[What you are asked to do]
Rewrite the passage of the voter ID excerpt below from "The voter ID" up to and including "find it difficult.", substituting "travel card" for "bus pass".

[Excerpt to read]

══════════

As part of that work, the Government are committed to introducing voter ID measures whereby voters are asked to show an approved form of photographic ID in order to vote in a UK parliamentary election at a polling station in Great Britain. Of course, voter ID has already been introduced in Northern Ireland. We have been piloting the measures in local elections in England to be ready in time for the next general election. These are common-sense measures. My hon. Friend described exactly the types of behaviour that expose the undeniable potential, not just in Wycombe but arguably anywhere in our democracy, for electoral fraud and the perception of such fraud, which in itself undermines confidence in our democracy. Showing an ID is something that people of all backgrounds do every day, whether they are taking out a library book, claiming benefits, or picking up a parcel from the post office. Proving who you are when you come to make a decision of huge importance at the ballot box should be no different. I have spoken extensively to people about this measure, and they agree that it is an entirely common-sense approach—indeed, many are surprised that we do not already have to do it.
The voter ID system in Northern Ireland requires photographic identification. Some people have licences, some have passports, and some have neither, but they may have a bus pass or a firearms certificate—something like that. The Government also set up a system whereby people are able to get a photographic ID through the responsible Government body. There are ways of making such a scheme work, even for those who might find it difficult.
The hon. Gentleman is absolutely correct. I can confirm that in the pilots we have run we have made sure that anybody who lacks the specified form of ID has been able to apply, free of charge, for local electoral ID from their local authority. Indeed, we have heard of cases where that has proved hugely valuable in individuals’ lives for reasons other than elections, because they now have a form of official ID that it is possible to use. I can point to a really heart-warming example of a number of homeless individuals in Woking, during one of the pilots last year. That measure in itself ensures that everybody who is eligible to vote has the opportunity to do so, which is fundamental. While I am on this subject, I should also point out that other countries already require voter ID. If we look at Australia, Canada and the Netherlands, we can see clear examples from around the globe where ID is a normal part of the voting process.

══════════

[Provided data]
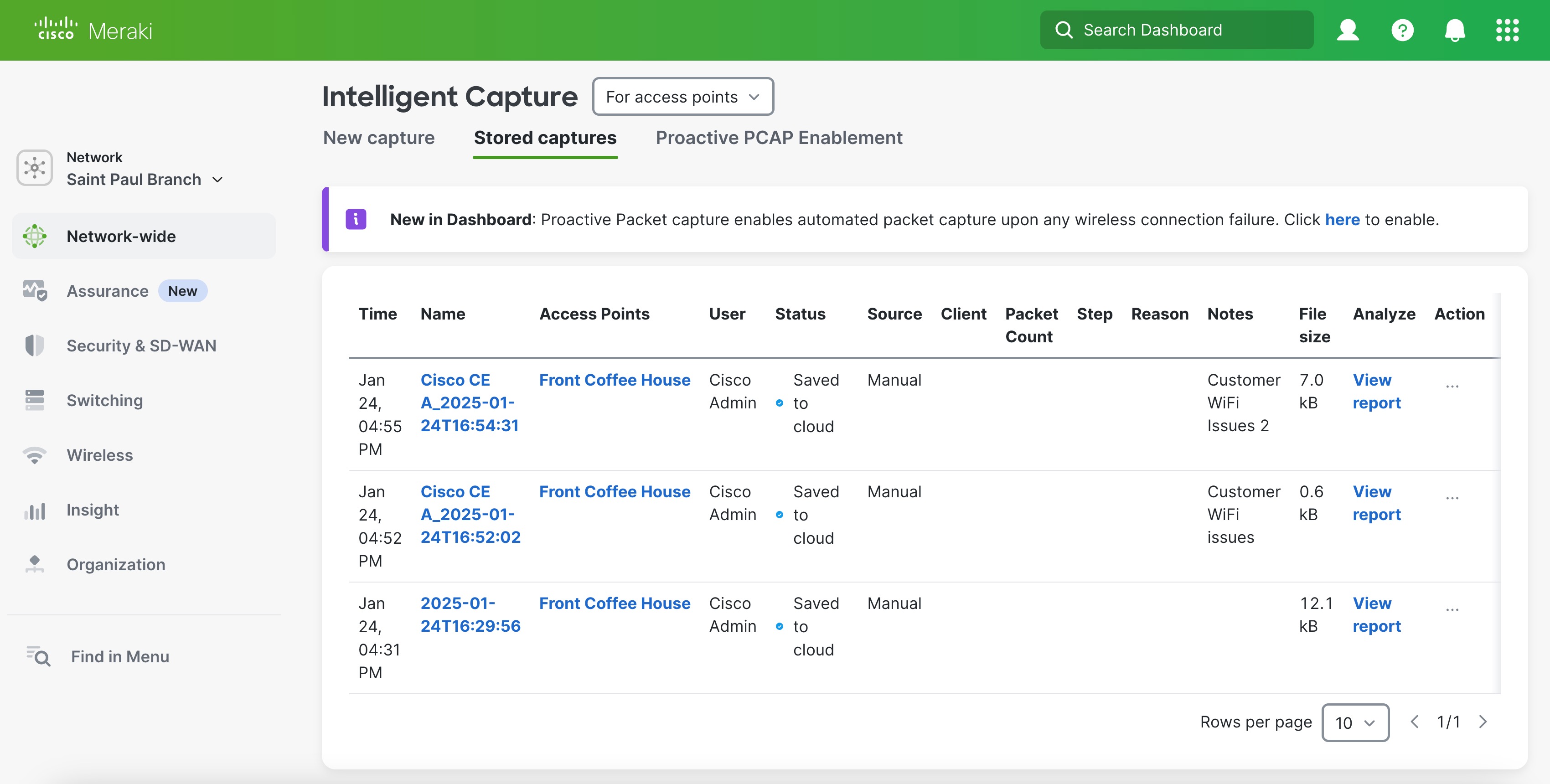
Task: Open the help icon in the top bar
Action: coord(1402,30)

══════════

[Expected answer]
The voter ID system in Northern Ireland requires photographic identification. Some people have licences, some have passports, and some have neither, but they may have a travel card or a firearms certificate—something like that. The Government also set up a system whereby people are able to get a photographic ID through the responsible Government body. There are ways of making such a scheme work, even for those who might find it difficult.